Note the query parameter can also be a reference to an array of query strings. makewebpivot will detect whether query is a string or array of strings. If it is an array of strings it execute each query in order and add their results to the pivot. Note that if you use multiple queries, all queries must return the same results in the same format as the first query. This restriction is inherent in MS Excel pivot tables.

This module can also be used in the absense of a database connection by passing in a reference to an array of hash references. When called this way whatever query you pass in will be ignored and the module will instead present the data in the data structure you passed in. For a trivial example:

use Spreadsheet::WriteExcel::WebPivot;

my @array;

for(my $i=0; $i < 20; $i++) {

        push @array, { Name => "a$i", Number => $i };
}       

my @fields = qw(Name Number);

makewebpivot(\@array, '', \@fields, 'Count', 'exceltest', 'Test Pivot');

The above example uses the module without a database. Below is a trivial example using a database.

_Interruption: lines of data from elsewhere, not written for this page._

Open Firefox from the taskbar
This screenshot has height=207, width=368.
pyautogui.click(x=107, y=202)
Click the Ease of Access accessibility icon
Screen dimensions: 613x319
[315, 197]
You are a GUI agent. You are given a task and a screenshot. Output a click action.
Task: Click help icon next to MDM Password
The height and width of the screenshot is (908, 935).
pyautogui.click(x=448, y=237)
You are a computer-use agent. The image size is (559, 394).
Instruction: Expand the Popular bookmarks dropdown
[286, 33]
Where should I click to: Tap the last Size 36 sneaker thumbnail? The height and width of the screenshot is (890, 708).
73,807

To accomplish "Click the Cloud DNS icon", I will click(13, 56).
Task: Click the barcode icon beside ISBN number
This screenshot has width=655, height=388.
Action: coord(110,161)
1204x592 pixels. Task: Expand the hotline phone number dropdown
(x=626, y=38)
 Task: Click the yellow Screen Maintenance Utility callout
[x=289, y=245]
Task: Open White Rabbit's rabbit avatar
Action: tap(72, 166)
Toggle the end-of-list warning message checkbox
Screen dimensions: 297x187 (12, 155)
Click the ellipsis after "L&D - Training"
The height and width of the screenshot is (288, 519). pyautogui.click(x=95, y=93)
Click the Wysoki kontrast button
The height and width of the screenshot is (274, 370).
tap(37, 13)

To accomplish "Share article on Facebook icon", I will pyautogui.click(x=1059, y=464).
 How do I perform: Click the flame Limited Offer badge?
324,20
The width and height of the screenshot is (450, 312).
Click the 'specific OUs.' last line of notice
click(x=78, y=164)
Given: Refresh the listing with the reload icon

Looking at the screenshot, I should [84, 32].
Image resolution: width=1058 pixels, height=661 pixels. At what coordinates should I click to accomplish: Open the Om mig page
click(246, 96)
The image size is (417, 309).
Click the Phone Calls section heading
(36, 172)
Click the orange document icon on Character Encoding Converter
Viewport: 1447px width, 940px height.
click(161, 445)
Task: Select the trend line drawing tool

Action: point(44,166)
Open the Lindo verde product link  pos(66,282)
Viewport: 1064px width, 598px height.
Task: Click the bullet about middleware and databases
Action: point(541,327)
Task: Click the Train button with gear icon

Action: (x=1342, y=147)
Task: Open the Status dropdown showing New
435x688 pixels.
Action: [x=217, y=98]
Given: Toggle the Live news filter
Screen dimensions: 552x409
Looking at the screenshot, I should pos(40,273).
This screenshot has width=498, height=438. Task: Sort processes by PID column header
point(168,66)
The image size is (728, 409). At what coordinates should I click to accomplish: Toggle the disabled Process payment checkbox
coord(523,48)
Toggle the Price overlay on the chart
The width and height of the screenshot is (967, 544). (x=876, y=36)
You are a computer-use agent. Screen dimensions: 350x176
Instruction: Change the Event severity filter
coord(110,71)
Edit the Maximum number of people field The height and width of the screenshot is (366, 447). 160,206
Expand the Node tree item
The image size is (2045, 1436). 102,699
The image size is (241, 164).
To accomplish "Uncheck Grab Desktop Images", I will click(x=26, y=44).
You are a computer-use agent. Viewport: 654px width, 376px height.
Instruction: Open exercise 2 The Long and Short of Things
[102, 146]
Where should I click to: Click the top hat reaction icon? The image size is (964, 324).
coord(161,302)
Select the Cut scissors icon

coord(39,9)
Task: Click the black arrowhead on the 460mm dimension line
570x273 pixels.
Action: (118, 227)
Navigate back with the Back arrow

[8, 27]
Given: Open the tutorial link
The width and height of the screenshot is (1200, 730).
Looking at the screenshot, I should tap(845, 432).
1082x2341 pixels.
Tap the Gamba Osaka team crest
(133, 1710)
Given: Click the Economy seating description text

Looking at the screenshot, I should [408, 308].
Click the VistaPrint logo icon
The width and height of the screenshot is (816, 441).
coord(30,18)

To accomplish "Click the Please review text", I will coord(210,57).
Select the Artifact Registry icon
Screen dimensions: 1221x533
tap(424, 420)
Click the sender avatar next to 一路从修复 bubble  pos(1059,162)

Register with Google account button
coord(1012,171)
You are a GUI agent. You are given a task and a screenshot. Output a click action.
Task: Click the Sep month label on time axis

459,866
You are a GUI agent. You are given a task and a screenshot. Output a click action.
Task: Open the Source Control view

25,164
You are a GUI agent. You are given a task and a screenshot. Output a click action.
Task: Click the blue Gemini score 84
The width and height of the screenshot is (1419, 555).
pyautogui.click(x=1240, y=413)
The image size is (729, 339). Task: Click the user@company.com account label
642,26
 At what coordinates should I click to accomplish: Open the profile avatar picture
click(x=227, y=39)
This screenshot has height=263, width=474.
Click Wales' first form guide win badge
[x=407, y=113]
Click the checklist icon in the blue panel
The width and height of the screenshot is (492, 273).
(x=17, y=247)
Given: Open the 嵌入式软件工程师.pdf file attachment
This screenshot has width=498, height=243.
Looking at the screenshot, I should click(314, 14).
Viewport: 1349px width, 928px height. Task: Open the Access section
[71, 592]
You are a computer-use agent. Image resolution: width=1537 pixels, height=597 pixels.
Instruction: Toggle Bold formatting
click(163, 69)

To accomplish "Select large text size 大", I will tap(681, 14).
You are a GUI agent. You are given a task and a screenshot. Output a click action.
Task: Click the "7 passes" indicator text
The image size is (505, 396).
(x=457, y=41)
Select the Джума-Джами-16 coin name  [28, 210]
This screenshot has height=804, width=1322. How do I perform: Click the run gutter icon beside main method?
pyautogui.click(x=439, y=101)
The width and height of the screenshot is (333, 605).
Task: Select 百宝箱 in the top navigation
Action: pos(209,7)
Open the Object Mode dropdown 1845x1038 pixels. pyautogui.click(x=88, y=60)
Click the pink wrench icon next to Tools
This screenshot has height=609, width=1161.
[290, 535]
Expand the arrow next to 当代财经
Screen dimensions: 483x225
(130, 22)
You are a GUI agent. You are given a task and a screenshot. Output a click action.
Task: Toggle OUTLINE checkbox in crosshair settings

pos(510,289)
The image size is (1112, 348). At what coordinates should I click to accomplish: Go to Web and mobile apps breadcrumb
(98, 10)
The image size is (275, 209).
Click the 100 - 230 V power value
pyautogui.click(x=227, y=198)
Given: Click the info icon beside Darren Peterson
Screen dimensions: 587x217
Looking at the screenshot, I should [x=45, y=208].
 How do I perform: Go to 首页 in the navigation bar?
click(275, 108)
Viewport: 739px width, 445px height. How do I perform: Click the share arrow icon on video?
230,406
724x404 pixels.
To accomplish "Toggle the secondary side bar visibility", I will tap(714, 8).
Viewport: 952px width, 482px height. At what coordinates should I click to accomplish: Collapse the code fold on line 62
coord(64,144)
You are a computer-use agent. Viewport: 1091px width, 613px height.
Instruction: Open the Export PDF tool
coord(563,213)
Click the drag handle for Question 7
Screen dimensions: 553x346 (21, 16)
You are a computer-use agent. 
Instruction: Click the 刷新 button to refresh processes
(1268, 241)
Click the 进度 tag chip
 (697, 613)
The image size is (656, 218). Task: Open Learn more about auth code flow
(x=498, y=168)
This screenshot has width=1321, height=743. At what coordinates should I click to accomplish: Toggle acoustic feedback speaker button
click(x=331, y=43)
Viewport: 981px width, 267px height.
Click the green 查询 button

use Spreadsheet::WriteExcel::WebPivot; use DBI;

my $dbh = DBI->connect('dbi:your:database');

my @fields = qw(field1 field2 field3);

my $query = "select * from table";

makewebpivot($dbh,$query,\@fields,'Count', 'exceltest2','Test Pivot2');

Note: you will likely need to adjust the security settings of your IE browser to view the generated pages as pivot tables. Please inspect the generated pages if you are concerned about this.

AUTHOR

Nathan Lewis, <nathanlewis42@yahoo.co.uk>

COPYRIGHT AND LICENSE

Copyright (C) 2005 by Nathan Lewis

This library is free software; you can redistribute it and/or modify it under the same terms as Perl itself, either Perl version 5.8.3 or, at your option, any later version of Perl 5 you may have available.